Evaluation of the biocontrol activity of Frateuria defendens-derived metabolites against mollicutes

Figures & data

Table 1. The effects of different growth media on F. defendens total cell counts (OD_595nm) and live cell counts (CFU/ml)

Media/day	0		4		10		Growth rate K ± S.D (1/hr)*
	OD595nm	CFU/ml	OD595nm	CFU/ml	OD595nm	CFU/ml
NB	0.010	1.06x10^7	0.453	7.3x10^8	0.296	1.91x10^9	0.040 ± 0.009 a**
LB Luria	0.006	5.0x10^6	0.325	1.1x10^9	0.232	5.0x10^8	0.036 ± 0.001 a
LB Miller	0.007	5.6x10^6	0.742	1.04x10^9	0.633	1.2x10^8	0.023 ± 0.004 b
S-medium	0.010	7.7x10^6	0.212	1.0x10^7	1.370	1.0x10^7	0.035 ± 0.018 a
K9-Glucose	0.007	1.3x10^7	0.276	1.90x10^8	0.360	3.5x10^8	0.024 ± 0.004 b
K9- Glucose Peptone	0.007	1.33x10^7	0.677	ND	0.797	1.20x10^9	0.033 ± 0.006 a
K9-Galactose	0.005	1.44x10^7	0.086	1.6x10^8	0.128	1.7x10^8	0.030 ± 0.006 ab
K9- Galactose Peptone	0.009	1.47x10^7	0.439	9.0x10^6	0.589	1.04x10^9	0.046 ± 0.001 c
K9-myoinositol	0.008	8.0x10^6	0.172	3.0x10^6	0.254	7.0x10^6	0.034 ± 0.02 ab
K9- myoinositol Peptone	0.045	5.0x10^6	0.379	3.0x10^7	0.658	ND	0.027 ± 0.003 b

* data calculated from OD_595nm at log phase; ** Means denoted by a different letter indicate significant differences between treatments (p < 0.05); ND- not detected.

Figure 1. F. defendens bacterial growth curves in different media as was measured by total count using spectrophotometer.

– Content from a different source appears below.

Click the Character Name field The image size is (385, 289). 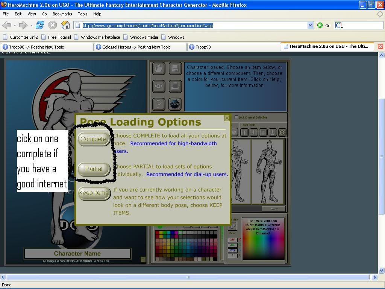77,254
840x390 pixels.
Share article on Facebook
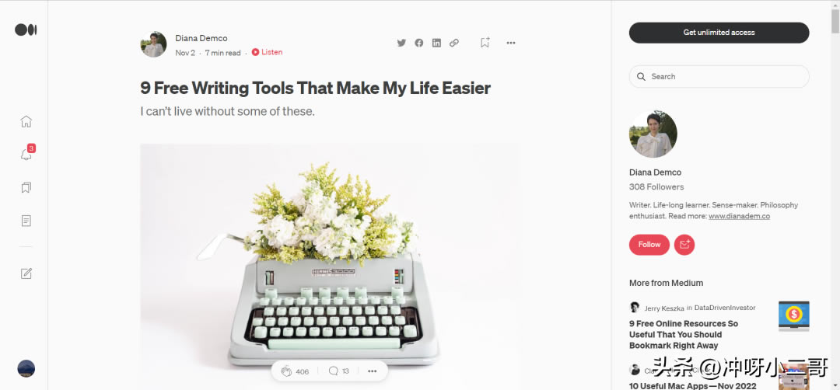pyautogui.click(x=419, y=43)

A. Defined media based on K9 minimal salt medium, supplemented with a carbon source (glucose, galactose, or myoinositol), with or without peptone. B. Rich non-defined media: S-medium, NB, LB (LB Miller and LB Luria). The results were calculated from five replicates samples assessed for each medium formulation in three repeated experiments.

Figure 2. The inhibitory effect of different F. defendens filtrates on S. melliferum growth in culture at two time points. Filtrates were tested after 4 and 10 days of F. defendens growth prior to filtration. Higher OD values correspond to lower growth. Sterile medium served as a negative control (NEG), and S. melliferum (approx. 1x10⁷CFU/ml) was cultured in S-medium as a positive control (POS). Data are given as means with standard deviations from triplicate samples, with results being representative of one out of three biological experiments. ***P < .01.

Figure 3. The effects of F. defendens filtrate treatment on the growth of phytoplasma-infected periwinkle plantlets at 21 days post-treatment. A. Plant biomass of mature and new leaves. B. Control: infected periwinkle plantlets treated with 1 mL of filtrate prepared from sterile S-medium. C. infected periwinkle plantlets treated with 1 mL of filtrate prepared from a 10 day F. defendens cell suspension. Each plantlet was dipped in filtrate for 24 h before being replanted in plant medium. Data are given as means with standard deviations from nine replicant samples. *P < .05.